3. Make peace a priority
When the love and unity of your marriage is at stake, no argument is worth it. Consider Hebrews 12:14: “Make every effort to live in peace with everyone and to be holy; without holiness no one will see the Lord.”
4. Walk in Grace
Grace is all about overlooking wrongs. When we do that, we earn our spouse’s respect. They begin to think of us as generous and forgiving, which makes it easier for them to be generous and forgiving in return.

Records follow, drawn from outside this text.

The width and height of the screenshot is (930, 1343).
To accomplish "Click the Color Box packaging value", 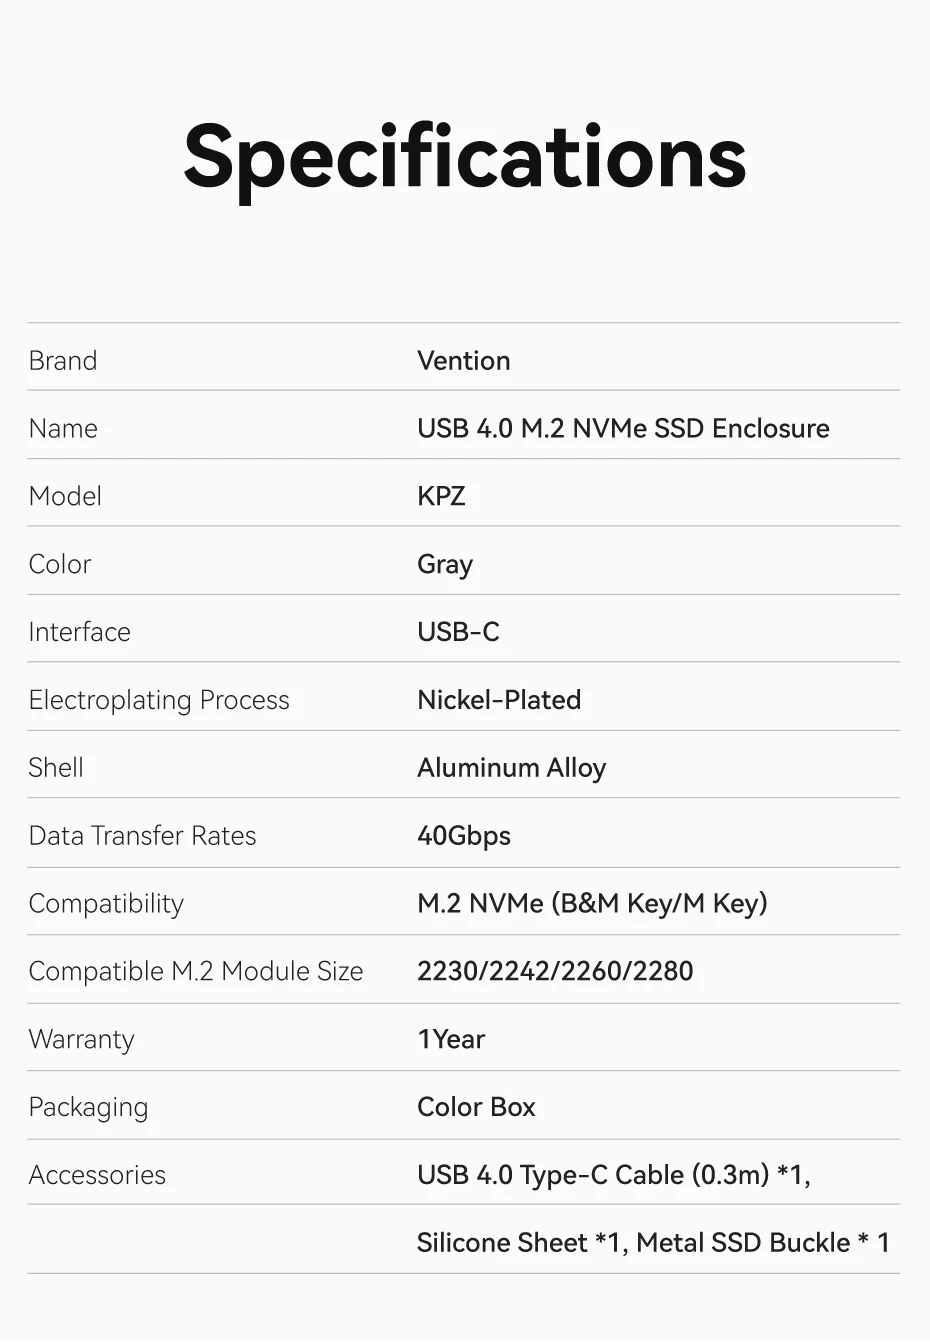I will (x=476, y=1107).
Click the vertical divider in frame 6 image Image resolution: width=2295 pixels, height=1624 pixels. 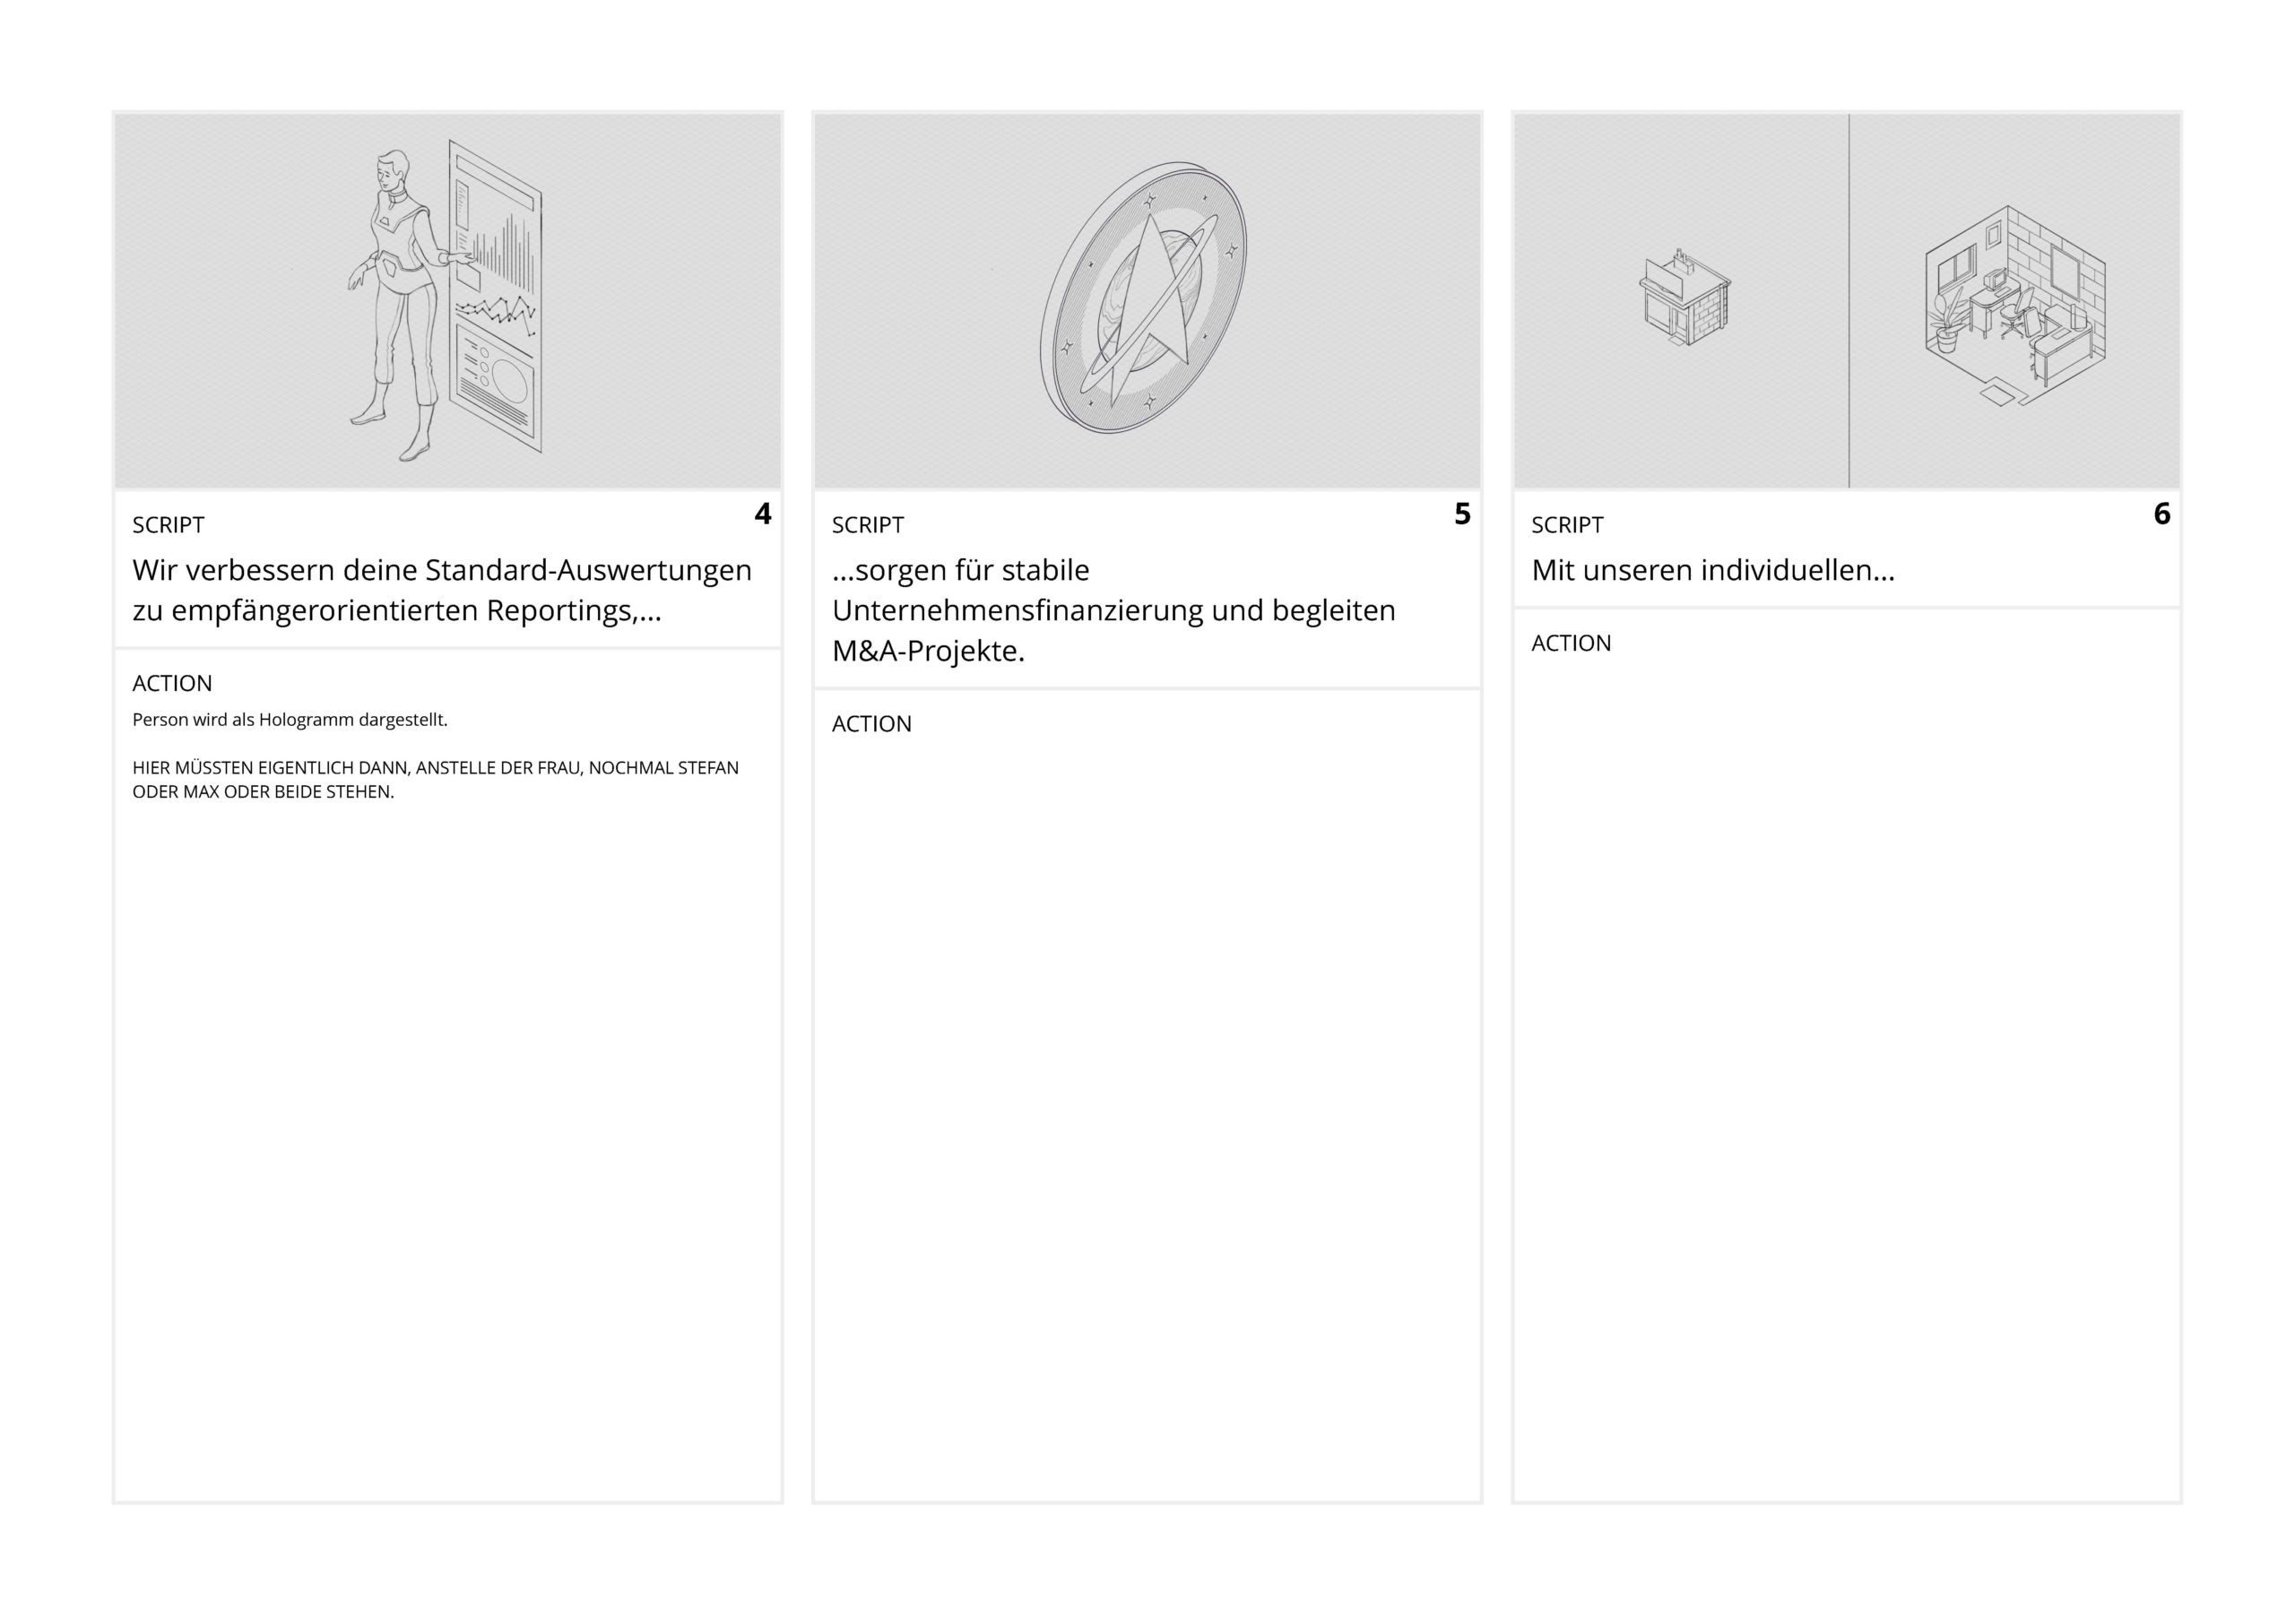1848,300
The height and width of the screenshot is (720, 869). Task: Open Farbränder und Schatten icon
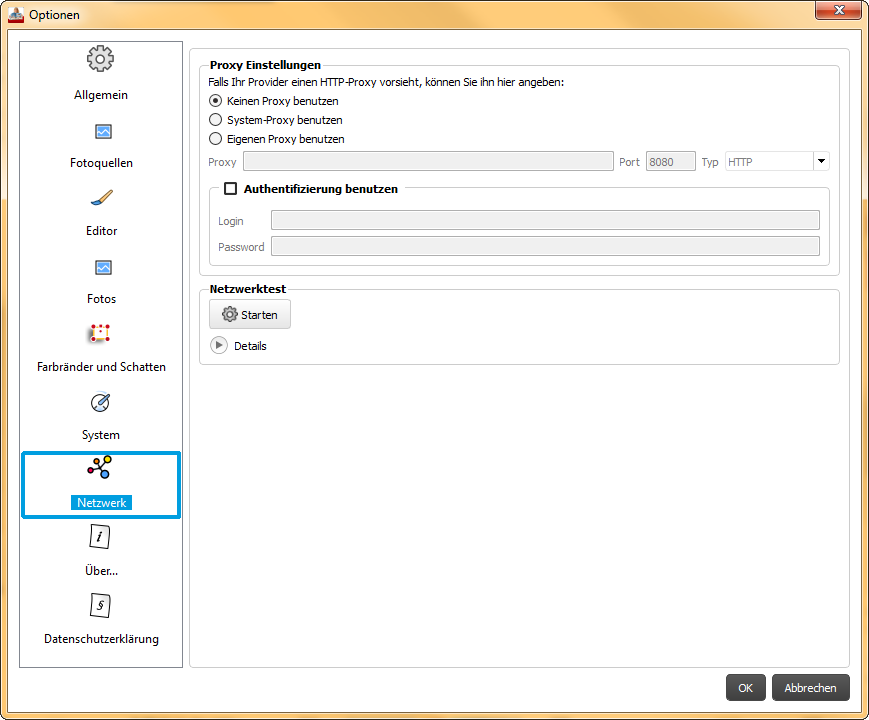[x=99, y=334]
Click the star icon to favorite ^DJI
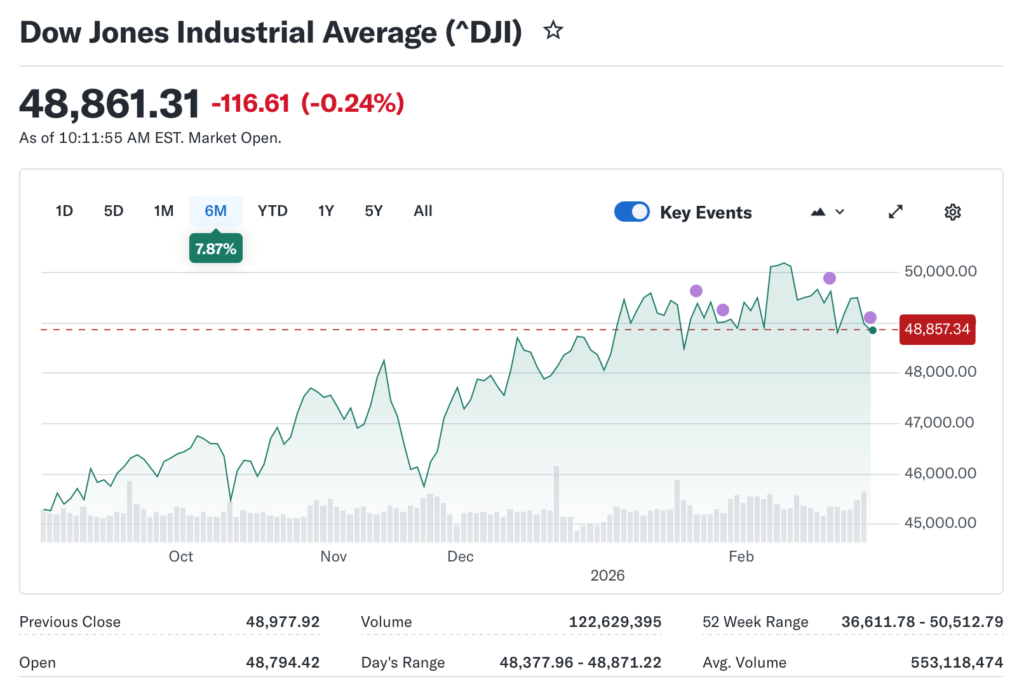This screenshot has height=700, width=1024. click(x=553, y=31)
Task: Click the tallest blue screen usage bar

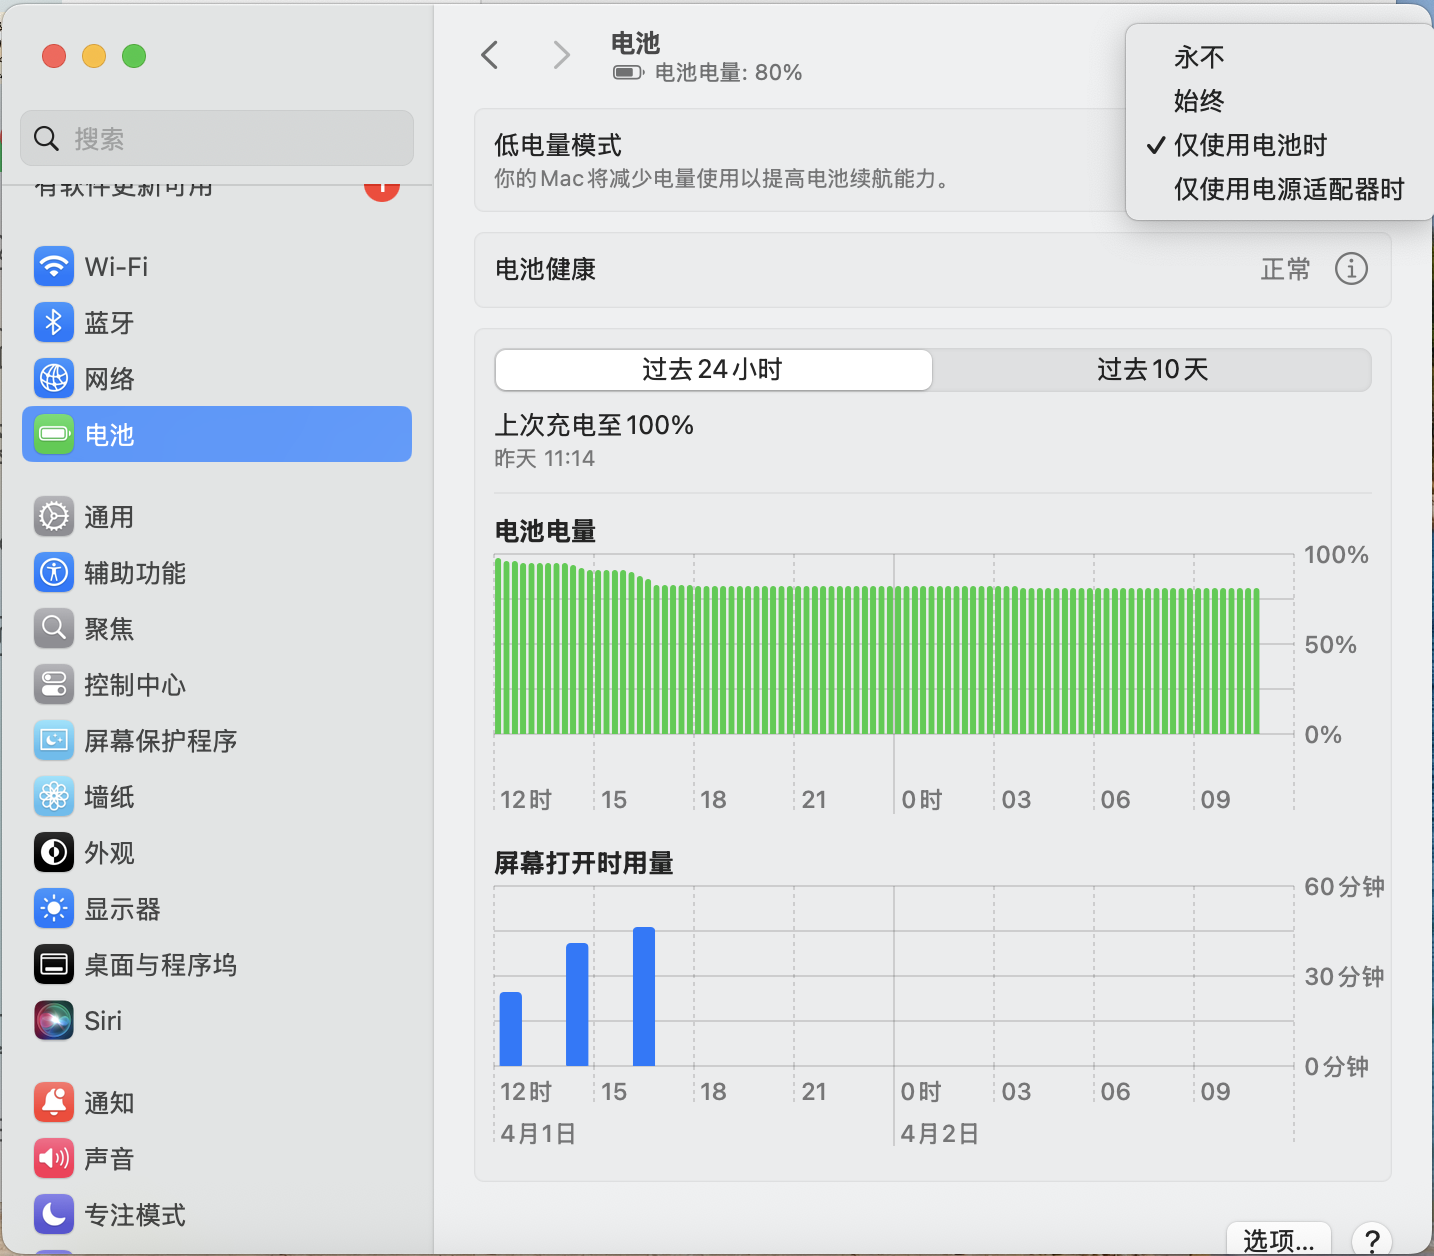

Make every effort to live in peace with everyone and to be holy; without holiness no one will see the Lord.
Hebrews 12:14
If it really bothers you…
You might be wondering how you can overlook something that really bothers you. You can’t… and shouldn’t. The key is how you speak and what you say. Remember, this isn’t an enemy you’re confronting with accusations. This is the person you love and chose to spend your life with.
Work at creating an atmosphere of peace in your home. Learn to overlook little annoyances. Not every issue has to be a major catastrophe. Focus on preventing conflict before it even starts. Talk to each other; encourage and praise each other. Let grace abound, and you’ll find you’re creating an atmosphere where conflict doesn’t grow.